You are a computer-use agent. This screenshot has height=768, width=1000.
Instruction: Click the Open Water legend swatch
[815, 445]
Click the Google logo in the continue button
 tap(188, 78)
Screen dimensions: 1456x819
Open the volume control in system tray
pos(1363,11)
--
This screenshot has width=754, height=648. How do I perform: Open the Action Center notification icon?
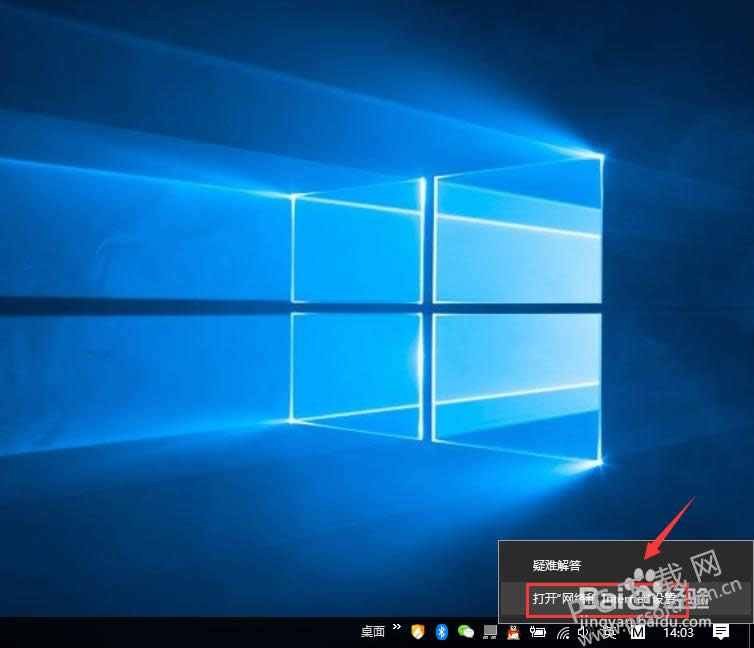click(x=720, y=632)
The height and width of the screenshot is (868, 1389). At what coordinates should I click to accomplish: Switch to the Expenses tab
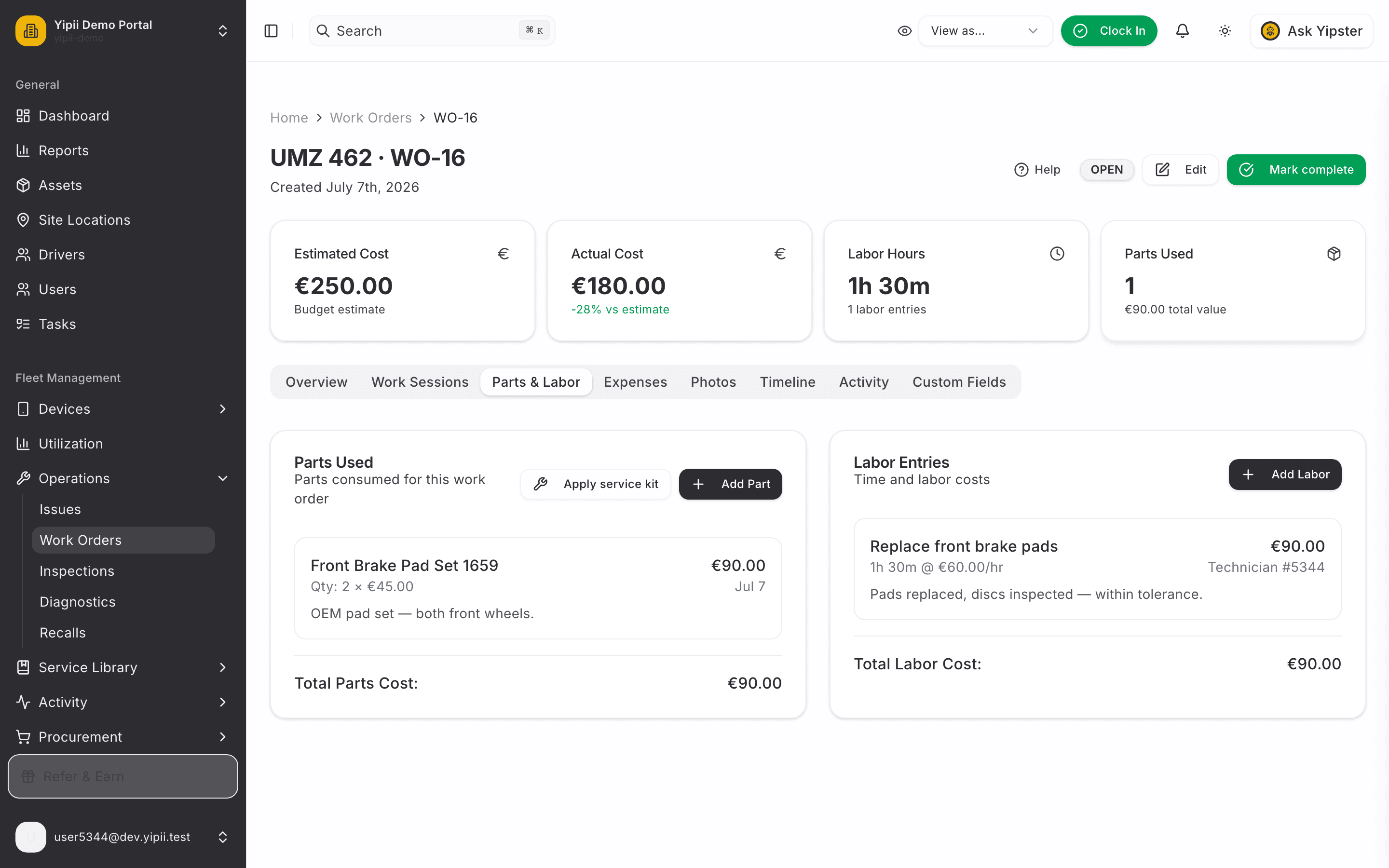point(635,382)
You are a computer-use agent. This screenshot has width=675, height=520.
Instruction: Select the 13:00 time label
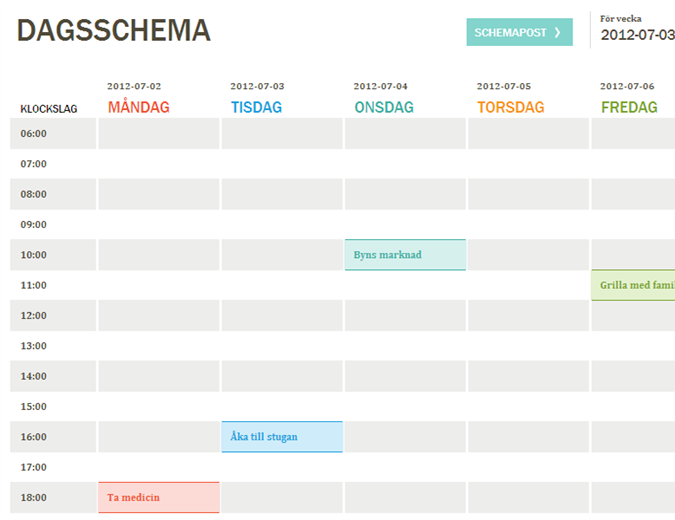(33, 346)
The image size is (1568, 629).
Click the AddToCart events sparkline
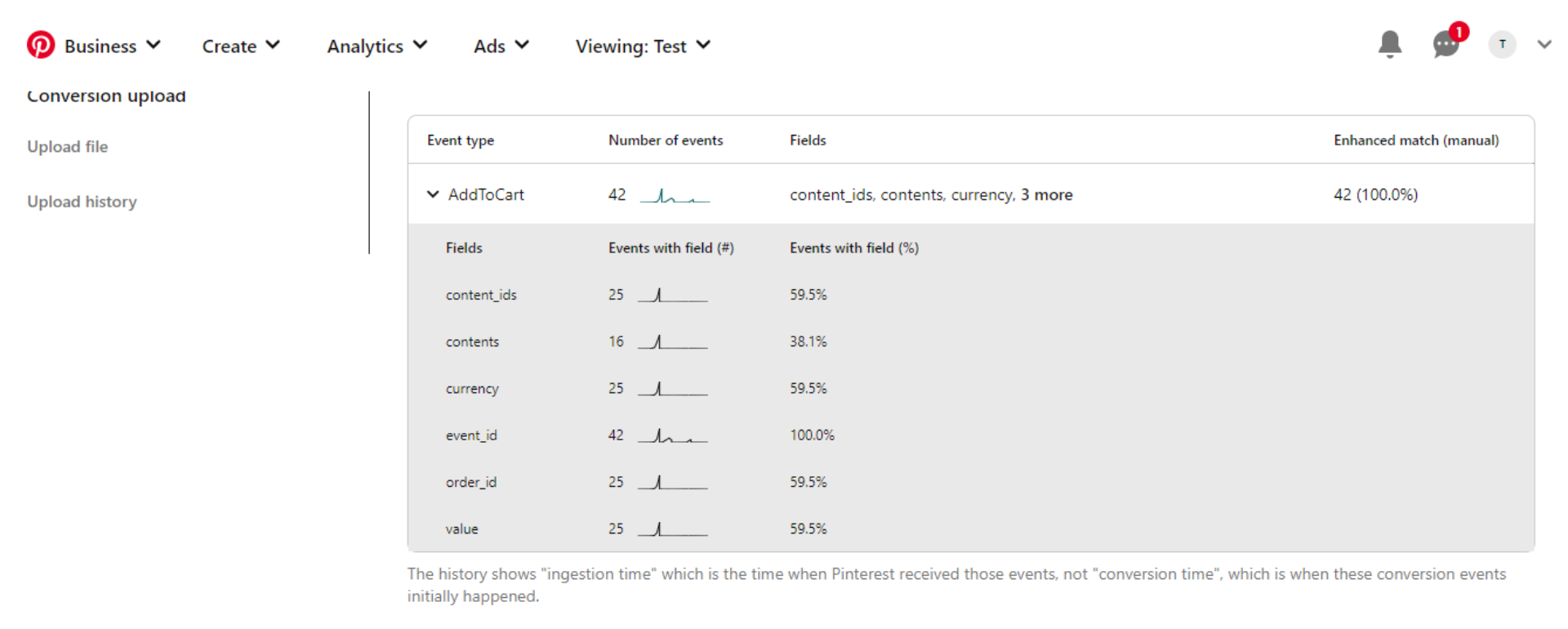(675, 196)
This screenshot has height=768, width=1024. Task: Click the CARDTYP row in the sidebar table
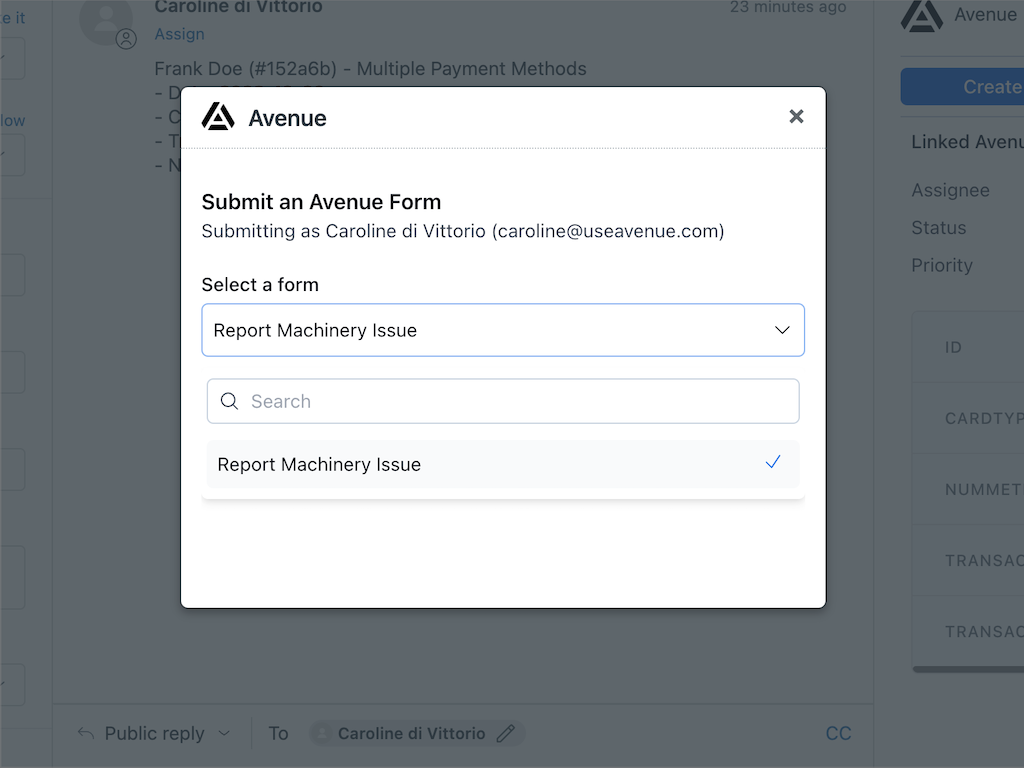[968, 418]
* * *
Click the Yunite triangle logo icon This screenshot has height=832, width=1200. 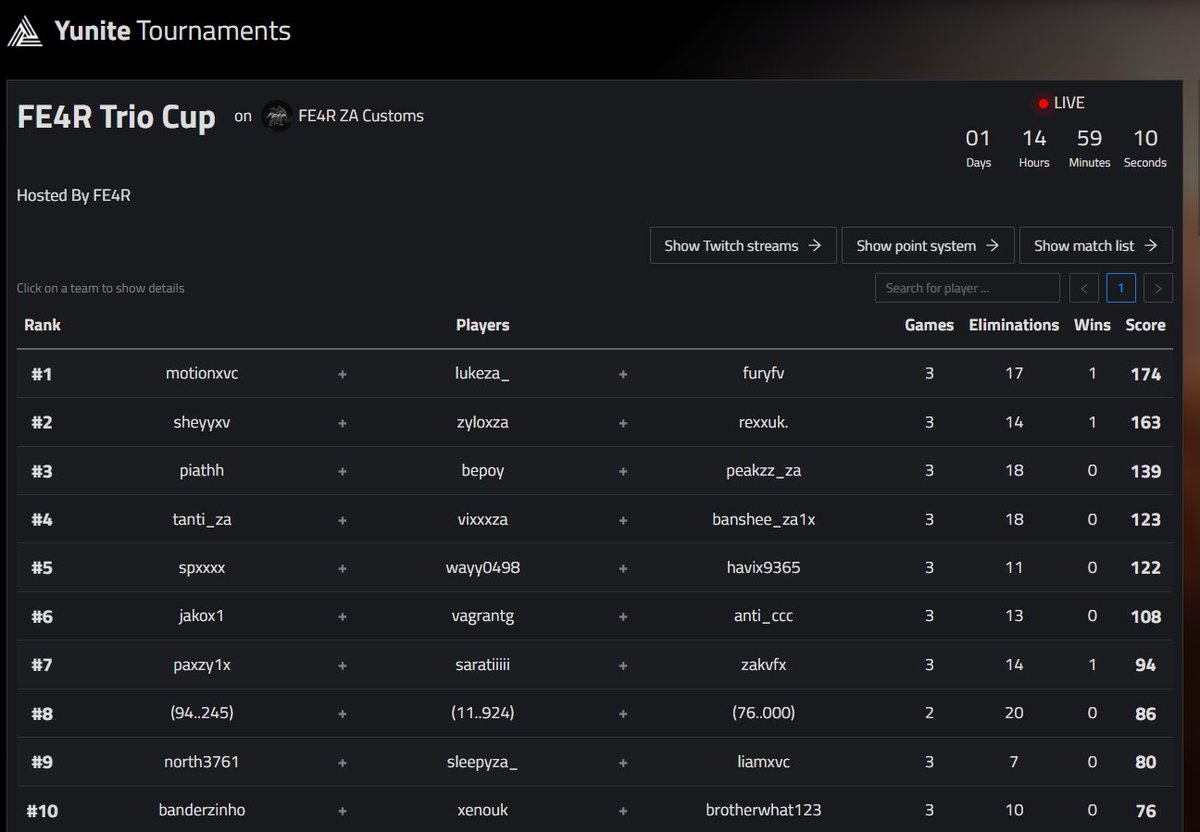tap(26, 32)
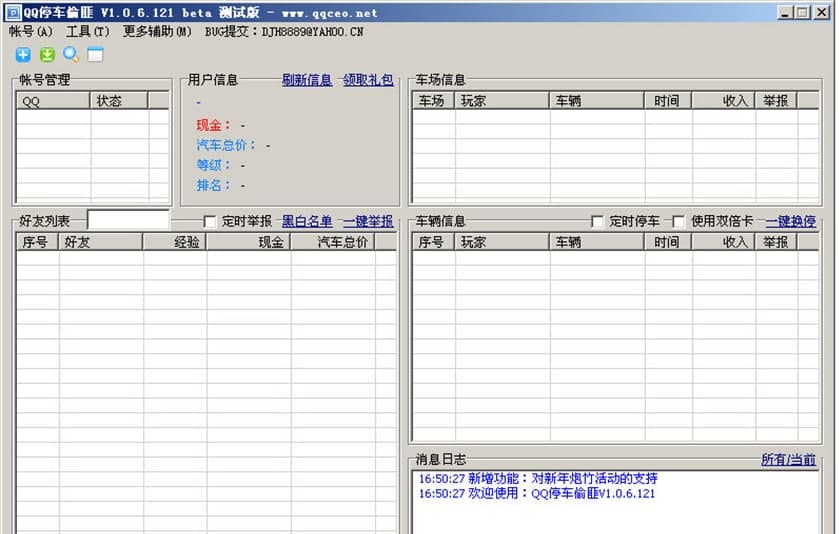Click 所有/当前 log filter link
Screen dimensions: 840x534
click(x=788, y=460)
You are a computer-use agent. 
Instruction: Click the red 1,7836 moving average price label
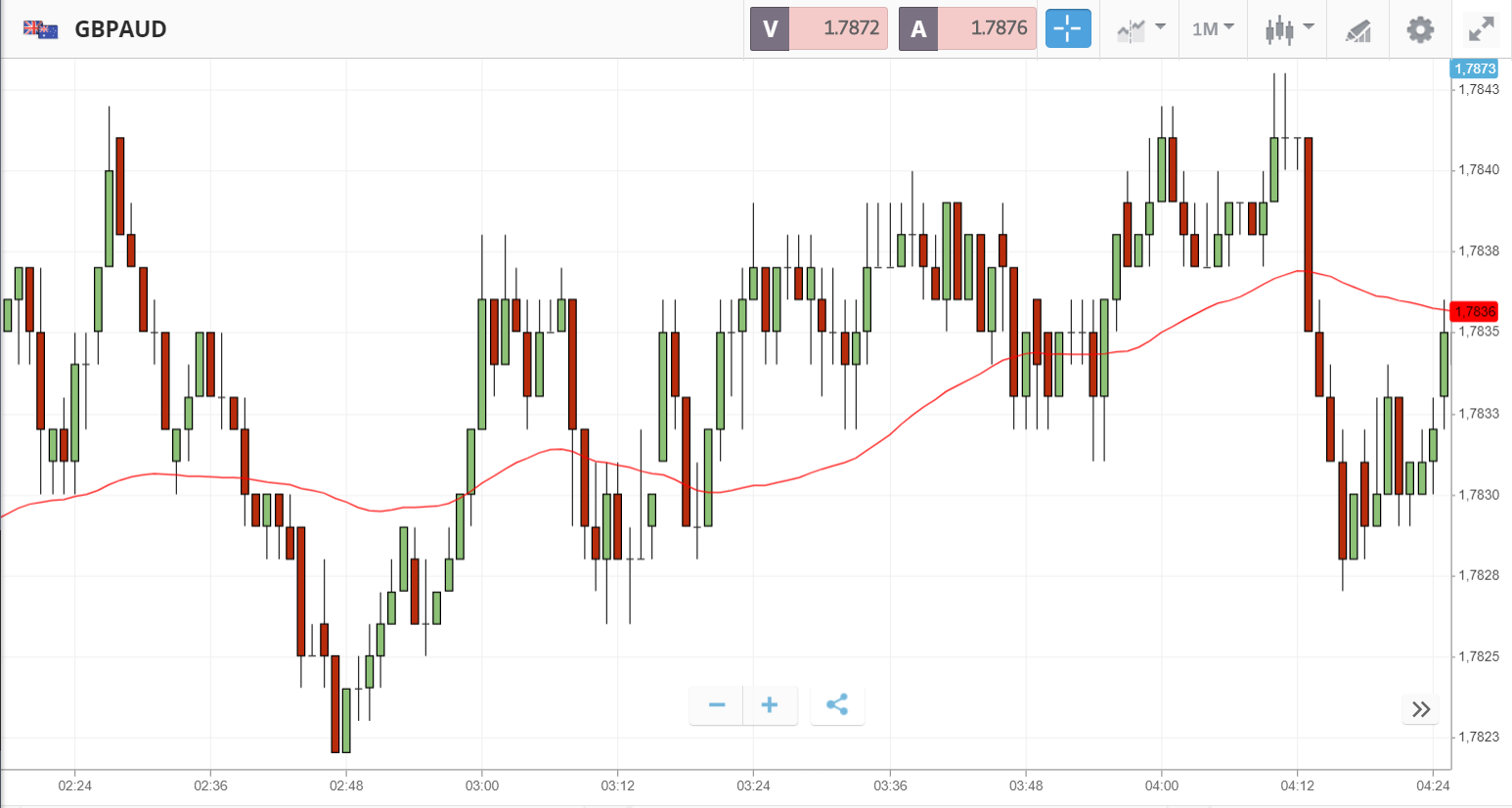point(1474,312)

» EXERCISE BRIEF:
From the entries, report each line that includes the word "agent".

» WRITTEN ANSWER:
You are a computer-use agent. This screenshot has height=768, width=1000.
You are a computer-use agent. This screenshot has width=675, height=520.
You are a computer-use agent. 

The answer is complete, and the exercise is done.